Data listing:
(begin)

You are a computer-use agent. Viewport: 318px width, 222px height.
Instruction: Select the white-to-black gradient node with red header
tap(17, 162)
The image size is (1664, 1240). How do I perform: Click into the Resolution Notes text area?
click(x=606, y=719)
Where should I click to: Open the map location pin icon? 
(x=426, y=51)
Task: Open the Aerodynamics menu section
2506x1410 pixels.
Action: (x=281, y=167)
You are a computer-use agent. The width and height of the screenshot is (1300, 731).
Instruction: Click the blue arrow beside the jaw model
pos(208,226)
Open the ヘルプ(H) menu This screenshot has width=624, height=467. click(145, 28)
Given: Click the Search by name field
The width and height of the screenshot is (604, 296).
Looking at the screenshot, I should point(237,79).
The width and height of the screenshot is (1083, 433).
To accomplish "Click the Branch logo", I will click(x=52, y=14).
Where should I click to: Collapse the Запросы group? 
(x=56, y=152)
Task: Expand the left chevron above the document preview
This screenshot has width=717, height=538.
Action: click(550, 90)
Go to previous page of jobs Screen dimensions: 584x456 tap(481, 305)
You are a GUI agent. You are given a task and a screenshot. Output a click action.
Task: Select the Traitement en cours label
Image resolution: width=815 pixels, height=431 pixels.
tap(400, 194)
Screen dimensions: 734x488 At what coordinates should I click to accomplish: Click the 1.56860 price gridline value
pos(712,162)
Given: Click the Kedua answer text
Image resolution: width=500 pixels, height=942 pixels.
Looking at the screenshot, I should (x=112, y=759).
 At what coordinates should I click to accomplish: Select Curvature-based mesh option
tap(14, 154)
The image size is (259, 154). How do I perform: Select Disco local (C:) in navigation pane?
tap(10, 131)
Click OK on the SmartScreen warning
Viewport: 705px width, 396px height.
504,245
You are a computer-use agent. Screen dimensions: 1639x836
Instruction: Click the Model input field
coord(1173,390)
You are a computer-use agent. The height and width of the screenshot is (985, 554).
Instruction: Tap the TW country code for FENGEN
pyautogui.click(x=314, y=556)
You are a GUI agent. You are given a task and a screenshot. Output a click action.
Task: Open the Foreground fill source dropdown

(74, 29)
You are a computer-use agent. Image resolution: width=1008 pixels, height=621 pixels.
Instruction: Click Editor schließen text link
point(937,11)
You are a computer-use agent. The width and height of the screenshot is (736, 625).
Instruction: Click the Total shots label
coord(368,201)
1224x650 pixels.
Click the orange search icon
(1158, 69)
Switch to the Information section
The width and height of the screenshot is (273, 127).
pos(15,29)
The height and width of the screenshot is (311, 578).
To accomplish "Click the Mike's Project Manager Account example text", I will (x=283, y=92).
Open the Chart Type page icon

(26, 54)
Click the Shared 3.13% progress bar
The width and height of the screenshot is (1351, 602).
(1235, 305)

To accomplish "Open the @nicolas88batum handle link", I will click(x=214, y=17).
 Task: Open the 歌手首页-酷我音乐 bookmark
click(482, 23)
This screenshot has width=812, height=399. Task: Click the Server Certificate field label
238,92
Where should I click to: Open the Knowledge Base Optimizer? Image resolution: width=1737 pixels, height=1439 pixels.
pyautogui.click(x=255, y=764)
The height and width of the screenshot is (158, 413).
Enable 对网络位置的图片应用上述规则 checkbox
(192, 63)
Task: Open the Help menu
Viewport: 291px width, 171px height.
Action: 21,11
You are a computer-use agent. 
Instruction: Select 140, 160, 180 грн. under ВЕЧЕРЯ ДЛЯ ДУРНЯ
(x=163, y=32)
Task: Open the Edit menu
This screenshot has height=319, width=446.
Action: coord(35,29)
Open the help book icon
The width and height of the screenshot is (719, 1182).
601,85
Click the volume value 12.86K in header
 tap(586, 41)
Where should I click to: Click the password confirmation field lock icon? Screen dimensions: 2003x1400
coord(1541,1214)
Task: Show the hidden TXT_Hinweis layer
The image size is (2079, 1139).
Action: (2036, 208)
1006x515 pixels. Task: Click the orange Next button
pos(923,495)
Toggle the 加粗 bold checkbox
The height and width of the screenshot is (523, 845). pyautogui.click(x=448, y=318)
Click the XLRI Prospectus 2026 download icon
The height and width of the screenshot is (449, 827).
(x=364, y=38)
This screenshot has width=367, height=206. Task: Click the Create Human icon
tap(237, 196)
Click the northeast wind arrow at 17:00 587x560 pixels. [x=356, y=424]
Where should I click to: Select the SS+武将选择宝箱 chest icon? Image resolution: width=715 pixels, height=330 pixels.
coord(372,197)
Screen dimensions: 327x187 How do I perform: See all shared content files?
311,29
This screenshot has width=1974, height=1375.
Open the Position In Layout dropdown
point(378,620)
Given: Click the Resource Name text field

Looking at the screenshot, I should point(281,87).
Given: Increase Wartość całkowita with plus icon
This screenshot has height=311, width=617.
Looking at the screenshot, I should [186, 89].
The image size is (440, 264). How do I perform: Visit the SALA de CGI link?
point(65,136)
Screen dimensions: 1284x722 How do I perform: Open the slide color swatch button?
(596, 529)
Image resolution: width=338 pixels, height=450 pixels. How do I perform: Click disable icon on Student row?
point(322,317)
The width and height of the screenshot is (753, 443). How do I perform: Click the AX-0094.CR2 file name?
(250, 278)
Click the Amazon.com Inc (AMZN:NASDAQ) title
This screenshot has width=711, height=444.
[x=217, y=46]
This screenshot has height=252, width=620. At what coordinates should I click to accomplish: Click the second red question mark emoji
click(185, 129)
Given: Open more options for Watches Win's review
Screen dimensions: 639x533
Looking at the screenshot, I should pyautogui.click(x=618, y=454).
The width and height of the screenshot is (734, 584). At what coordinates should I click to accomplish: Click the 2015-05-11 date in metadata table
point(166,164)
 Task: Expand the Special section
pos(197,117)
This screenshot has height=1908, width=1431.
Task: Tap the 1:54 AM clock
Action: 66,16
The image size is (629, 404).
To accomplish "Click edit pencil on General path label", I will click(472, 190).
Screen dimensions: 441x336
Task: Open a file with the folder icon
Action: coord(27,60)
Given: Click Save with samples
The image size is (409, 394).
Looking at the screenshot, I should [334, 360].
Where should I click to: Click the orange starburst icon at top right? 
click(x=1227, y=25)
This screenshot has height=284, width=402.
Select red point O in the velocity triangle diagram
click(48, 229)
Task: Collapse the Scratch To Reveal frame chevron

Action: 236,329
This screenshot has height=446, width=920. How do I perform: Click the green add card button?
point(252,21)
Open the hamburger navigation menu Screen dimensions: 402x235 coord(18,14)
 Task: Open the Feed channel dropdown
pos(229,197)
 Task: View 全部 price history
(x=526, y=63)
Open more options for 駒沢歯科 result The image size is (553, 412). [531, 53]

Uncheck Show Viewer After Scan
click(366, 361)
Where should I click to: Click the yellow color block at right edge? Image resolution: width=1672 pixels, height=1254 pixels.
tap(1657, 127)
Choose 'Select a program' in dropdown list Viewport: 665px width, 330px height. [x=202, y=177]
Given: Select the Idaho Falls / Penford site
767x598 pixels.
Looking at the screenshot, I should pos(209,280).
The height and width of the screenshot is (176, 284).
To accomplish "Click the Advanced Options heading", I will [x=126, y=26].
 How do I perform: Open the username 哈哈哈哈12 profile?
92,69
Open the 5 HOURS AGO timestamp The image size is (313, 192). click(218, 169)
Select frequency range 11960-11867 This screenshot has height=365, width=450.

(end)

Work to do: Rewrite the stretch of lines from the one containing "Where should I click to: Click the orange" through the one containing "Open the hamburger", replacing "starburst" with "sunburst" and leaving everything else the same.

Correct result:
Where should I click to: Click the orange sunburst icon at top right? 
click(x=1227, y=25)
This screenshot has height=284, width=402.
Select red point O in the velocity triangle diagram
click(48, 229)
Task: Collapse the Scratch To Reveal frame chevron

Action: 236,329
This screenshot has height=446, width=920. How do I perform: Click the green add card button?
point(252,21)
Open the hamburger navigation menu Screen dimensions: 402x235 coord(18,14)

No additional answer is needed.